A l’époque romane, (XIe-XIIe siècle), les hommes et les femmes superposent des vêtements longs qui portent des noms identiques.
COSTUME MASCULIN :
sur les braies attachées par une ceinture, le « braiel », l’homme porte un « chainse »,-longue chemise- qu’il recouvre d’un « bliaud », à encolure plus ou moins échancrée et à manches plus courtes, puis un manteau semi-circulaire tenu par une broche ou « fermail ».
Le chainse et le bliaud sont fendus pour monter à cheval.
Les cheveux sont coupés mi-long. Ils portent un bonnet, la « cale », attachée sous le menton.

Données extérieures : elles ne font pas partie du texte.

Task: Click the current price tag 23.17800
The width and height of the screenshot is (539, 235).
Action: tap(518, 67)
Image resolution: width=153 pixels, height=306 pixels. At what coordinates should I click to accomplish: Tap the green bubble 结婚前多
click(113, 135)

Les paysans portent un bliaud court et des braies qu’ils remontent en les attachant à la ceinture. Ils se protègent les pieds de courtes bottes de feutre : les « heuses ».

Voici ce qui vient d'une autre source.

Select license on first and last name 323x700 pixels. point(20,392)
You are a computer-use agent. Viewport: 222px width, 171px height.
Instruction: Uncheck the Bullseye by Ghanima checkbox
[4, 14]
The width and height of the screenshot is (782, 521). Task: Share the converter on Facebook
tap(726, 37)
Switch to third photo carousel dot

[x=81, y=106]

Les éléments de protection du guerrier sont la camail « cotte de maille pour la tête et les épaules » et le haubergeron « cotte de maille pour le corps et les bras. Un casque couvre principalement le crâne et le nez « le nasal » maintenu par une mentonnière – attache de cuir- Dessous ils portent une cale « gambisonnée » et un gambison -rembourrée de crin ou de plusieurs épaisseurs de tissu-
COSTUME FEMININ :
Le chainse à longues manches étroites est recouvert d’un bliaud à grandes manches évasées et à encolure fendue « amigaut », bordé d’orfroi et attaché par un fermail. Sur le bliaud, on porte un « pelisson » fourré ou un « gipon » -corsage lacé sur les côtés- et une ceinture à plusieurs tours tombant sur les hanches, qui donne, un effet de taille basse.
Les cheveux sont divisés en deux tresses très longues et entremêlées de ruban, et un voile léger est maintenu par un cercle : le chapel ou tressoir. S’il est ramené autour du menton, le voile devient guimpe. Les paysannes portent un bliaud et une coiffe.

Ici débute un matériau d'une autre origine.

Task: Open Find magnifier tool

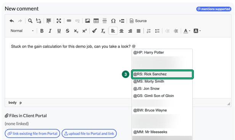Action: [30, 21]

Au XIIIe siècle, sous le règne de Saint Louis
COSTUME MASCULIN :
inchangé pour les hommes.
COSTUME FEMININ :
les femmes rassemblent leurs cheveux dans une résille et portent autour de la tête un « mortier » ou un « touret » rigide, complété par une pièce d’étoffe drapé en mentonnière.
La robe de dessous s’appelle maintenant « cotte » et celle du dessus « surcot ».Les manches du surcot sont étroites et la ceinture est placée à la taille.
AU XIVe siècle
COSTUME MASCULIN :
Ce siècle est caractérisé pour les hommes par la querelle entre robe longue et robe courte. La robe courte fin par être réservée à certaines fonction ou « profession de robe » : homme d’église, magistrats, universitaires.
Les vêtements étriqués et collants l’emportent vers 1340, phénomène qui accompagne l’évolution de l’armement : les larges cottes de maille étant remplacées par des armures de plaques articulées.
La cotte hardie s’arrête au genou. Fermée par de nombreux boutons, elle se porte sur le « pourpoint », gilet à manches très ajustées, rembourré sur la poitrine et « point » ou piqué.
Les jambes maintenant dégagées, sont habillées de « chausses », qui couvrent la jambe du pied à la taille. Chaque chausse est d’abord indépendante, reliées à l’autre et au pourpoint à l’aide d’ «aiguillettes » -lacets-.Puis à la fin du XIVe siècle, une couture réunit les deux chausses en une seule pièce de vêtement.On voit des tenues « mi-parties », divisées verticalement, avec des chausses de couleurs contrastantes.
Le manteau est soit une cape allant jusqu’au genou, soit à partir de 1370, une grande houppelande à manches.Les cheveux sont mi-longs ou courts.
Le couvre chef est le chaperon drapé à crête et à queue tombante.
COSTUME FEMININ :
La cotte est ajustée avec des manches descendant sur les mains. Le surcot, contrasté, est fendu sur les côtés laissant voir les manches et deviner le buste et la taille de la cotte.
Quelquefois le surcot ouvert ou « surcot paré » ne subsiste plus qu’en une sorte de gilet très ouvert, orné de fourrure et de boutons précieux, qui ne dissimule rien de la cotte.
Les cottes ou les manteaux des dames nobles se prolongent en un train ou « traîne » qu’il faut porter.
La chevelure est massée sur les oreilles en deux gros macarons dans des résilles décorées de pierreries-coiffures à templettes- ou recouverte de la barbette , guimpe amidonnée.